IT’S that time of the year again. You’ve clearly made it through the Christmas and you are beginning to gaze out over the horizon into the wide-open savannah of a bright new year.
Despite all the worries regarding ‘the overarching public health situation’ (I promise not to mention the C-word in the course of this article) you feel the potential for change seeping into your consciousness.
I can see you. You are a wide-eyed dreamer trapped in a body full of a Christmas pudding. You are a New Year’s butterfly bursting to emerge from a chrysalis of Baileys and After Eights and you are not just going to live your best life – goshdarnit, you are going to live the best life that has been lived ever!
It’s a case of out with the old in the first instance. I’ve seen you these last few days, walking around the garden sneaking bits of turkey onto the lawn through holes in your pockets, like your man in Shawshank Redemption. Anything to get rid of the thing. You’ve had turkey wraps, turkey sangers, turkey curry. You’ve sprinkled it on your cornflakes and dipped it in your tea and if you see the sight of another turkey you’re going to send it to fecking Eurovision.
You crave change like a newborn craves milk. But you also crave chocolate. Which is why you need to change in the first place.
So now you must actually do something and you are on the cusp of a very important decision. You seek a clearer path. A better way. A path, if you like, away from the butter and in the general direction of the kale.
But you must tread very carefully. You are teetering on the precipice between a stairway to a wondrous new dawn and a pit of failure and disappointment. You are going to decide on a number of things in the coming days, resolutions if you will, and you say you will stick to them no matter how difficult things get. Especially in the context of that global public health kerfuffle, you know, the thing I said I wouldn’t mention.
But change is not a straightforward process. We’ve all done the Couch To 5K And Back To The Couch Within Six Weeks routine. We’ve all done the follow-on programme popularly known as Couch To Pub. I’m not judging you. I’ve power-walked in the streets and mainlined Tayto in the sheets, too.
We’ve all edged through the front door of the local gym on January 6th with a wheelbarrow full of Roses wrappers, wondering if we might trade them for a gym membership.
The thing is, you need a plan. There’s an acronym called ‘Smart’ coined in the journal Management Review in 1981 which can be applied to any form of planning and stands for Specific, Measurable, Achievable, Relevant and Time-bound.
It’s easy to declare you’re going to lose a stone, take up yoga, floss regularly and aspire to divide your time between New York and London. Be more specific. Go for something achievable ... like not eating chocolate on a Thursday between the hours of 12pm and 2pm.
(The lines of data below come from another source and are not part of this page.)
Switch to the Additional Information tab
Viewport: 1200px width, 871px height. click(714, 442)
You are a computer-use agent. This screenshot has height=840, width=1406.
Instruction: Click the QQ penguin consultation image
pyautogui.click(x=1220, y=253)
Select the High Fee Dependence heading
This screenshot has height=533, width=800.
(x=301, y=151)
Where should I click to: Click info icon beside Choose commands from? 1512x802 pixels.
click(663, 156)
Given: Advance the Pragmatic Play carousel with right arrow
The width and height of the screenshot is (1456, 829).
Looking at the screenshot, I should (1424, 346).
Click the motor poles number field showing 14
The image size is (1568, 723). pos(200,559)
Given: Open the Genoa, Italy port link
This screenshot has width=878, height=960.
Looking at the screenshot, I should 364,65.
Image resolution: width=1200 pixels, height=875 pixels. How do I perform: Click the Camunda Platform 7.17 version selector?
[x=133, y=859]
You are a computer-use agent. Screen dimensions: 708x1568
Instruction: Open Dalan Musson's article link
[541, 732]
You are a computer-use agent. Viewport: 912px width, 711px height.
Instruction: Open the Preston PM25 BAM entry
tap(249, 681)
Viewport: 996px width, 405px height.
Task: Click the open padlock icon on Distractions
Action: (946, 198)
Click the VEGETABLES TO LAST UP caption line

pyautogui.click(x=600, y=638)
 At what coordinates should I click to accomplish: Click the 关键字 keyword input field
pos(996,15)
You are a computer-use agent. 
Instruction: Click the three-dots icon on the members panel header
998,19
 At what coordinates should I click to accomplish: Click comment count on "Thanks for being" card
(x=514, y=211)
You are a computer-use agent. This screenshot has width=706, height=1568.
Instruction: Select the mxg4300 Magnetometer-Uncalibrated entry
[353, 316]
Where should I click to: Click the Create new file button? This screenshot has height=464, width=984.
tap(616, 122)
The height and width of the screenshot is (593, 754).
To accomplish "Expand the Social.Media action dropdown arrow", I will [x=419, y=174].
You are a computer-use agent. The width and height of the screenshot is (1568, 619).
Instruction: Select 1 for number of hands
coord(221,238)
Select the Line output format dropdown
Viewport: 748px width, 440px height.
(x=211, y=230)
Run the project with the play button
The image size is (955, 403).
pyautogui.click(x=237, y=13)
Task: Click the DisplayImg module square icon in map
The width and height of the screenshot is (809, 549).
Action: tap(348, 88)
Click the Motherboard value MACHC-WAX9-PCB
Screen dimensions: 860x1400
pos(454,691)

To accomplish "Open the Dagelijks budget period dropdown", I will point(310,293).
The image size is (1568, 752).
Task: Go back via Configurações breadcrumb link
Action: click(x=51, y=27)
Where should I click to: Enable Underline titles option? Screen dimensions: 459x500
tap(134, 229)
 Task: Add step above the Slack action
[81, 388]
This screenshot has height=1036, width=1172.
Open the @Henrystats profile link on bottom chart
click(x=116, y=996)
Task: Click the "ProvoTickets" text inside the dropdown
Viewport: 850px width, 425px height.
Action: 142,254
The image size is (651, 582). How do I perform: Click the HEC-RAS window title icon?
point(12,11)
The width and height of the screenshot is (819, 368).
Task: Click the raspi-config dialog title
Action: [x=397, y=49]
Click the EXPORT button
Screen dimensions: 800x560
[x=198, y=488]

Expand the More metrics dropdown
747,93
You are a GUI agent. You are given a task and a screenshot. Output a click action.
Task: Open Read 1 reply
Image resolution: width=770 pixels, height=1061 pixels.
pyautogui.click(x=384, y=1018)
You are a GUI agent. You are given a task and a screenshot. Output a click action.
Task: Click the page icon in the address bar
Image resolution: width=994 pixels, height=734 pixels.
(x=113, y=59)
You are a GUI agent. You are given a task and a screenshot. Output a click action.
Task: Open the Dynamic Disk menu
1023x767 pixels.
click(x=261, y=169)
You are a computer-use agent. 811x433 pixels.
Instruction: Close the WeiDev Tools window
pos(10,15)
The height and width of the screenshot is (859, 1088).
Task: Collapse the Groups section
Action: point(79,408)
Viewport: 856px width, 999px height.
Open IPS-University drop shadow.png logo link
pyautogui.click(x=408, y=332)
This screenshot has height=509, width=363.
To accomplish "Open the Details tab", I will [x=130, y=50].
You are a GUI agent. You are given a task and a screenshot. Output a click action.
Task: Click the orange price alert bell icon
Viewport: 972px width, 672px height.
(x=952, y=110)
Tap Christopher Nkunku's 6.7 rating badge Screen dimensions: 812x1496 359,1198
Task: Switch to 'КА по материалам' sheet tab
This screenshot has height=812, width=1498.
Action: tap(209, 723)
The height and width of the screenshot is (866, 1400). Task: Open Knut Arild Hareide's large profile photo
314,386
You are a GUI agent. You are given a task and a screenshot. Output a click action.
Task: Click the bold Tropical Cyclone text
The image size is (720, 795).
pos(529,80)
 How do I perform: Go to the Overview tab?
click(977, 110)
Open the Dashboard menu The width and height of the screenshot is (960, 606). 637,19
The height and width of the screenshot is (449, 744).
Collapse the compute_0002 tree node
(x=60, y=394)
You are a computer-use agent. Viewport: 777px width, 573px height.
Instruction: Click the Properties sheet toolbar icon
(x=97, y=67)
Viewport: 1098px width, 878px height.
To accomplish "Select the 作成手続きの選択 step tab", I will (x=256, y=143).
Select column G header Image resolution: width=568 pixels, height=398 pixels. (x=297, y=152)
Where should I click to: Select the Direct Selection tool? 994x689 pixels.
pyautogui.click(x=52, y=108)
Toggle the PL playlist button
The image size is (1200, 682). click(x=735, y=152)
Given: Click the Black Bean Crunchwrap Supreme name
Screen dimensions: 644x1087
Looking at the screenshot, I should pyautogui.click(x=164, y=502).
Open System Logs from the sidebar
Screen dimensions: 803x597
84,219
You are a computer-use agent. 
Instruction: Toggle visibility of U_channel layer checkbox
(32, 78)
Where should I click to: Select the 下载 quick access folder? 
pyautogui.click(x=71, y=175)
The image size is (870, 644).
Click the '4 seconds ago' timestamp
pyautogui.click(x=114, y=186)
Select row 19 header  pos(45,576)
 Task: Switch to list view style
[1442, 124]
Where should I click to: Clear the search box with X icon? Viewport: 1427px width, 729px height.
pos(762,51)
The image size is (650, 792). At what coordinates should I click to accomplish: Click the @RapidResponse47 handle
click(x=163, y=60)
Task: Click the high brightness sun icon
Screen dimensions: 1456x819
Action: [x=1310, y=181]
And, for what it’s worth, you already divide your time between New York and London because you live in Ireland.
Make sure to put in place a system to measure your progress. There are expensive options, of course, like smartwatches, personal trainers and subscriptions to apps etc. A cheaper solution is to tell a family member, for instance, your mother. She won’t be long letting you know how you’re measuring up. ‘I see you’re after easing off on the pilates and you don’t seem to wear them skinny jeans much anymore?’
The next thing is to make your goal achievable. If you are 43 and over 14 stone, you may have to think again about aiming to play in an All-Ireland senior hurling final with Cork in September. Know your limits. Go for something more realistic like walking for thirty minutes three days a week, or playing a Munster semi-final with the Cork senior footballers.
Make sure the resolution is relevant to your life. There’s no point taking up something for the wrong reasons. We’ve all seen those lonely lads on golf courses staring into the rain with their silly socks, pining for the cinema. Do whatever feels right for you. I, for example, am going to play to my strengths by doing absolutely nothing in January. Some people would call that a cop-out. I call it deep self-knowledge.
And finally, your goals must be time-bound in some way. You need to give yourself enough time to adapt to the changes you have resolved to make. A six-pack can be drunk in an evening but it takes a bit longer to forge one out of your stomach muscles. So give yourself a chance to get to where you need to go.
I find that projecting far, far into the future helps here. Approach your own life goals like the Department of Finance approaches the national debt. Cross your fingers and hope that the grandchildren will be able to figure it out.
But whatever you do in this New Year, take it easy on yourselves, lads.
We’ve enough to be dealing with and that’s before we even consider that microscopic, airborne pain-in-the-arse I said I wouldn’t name.
Maybe just staying the course with what we’ve got and making it through to spring is enough for us all to aim for in 2022. In the meantime, there’s a box of sad-looking chocolates in the corner that needs my attention before New Year’s Eve.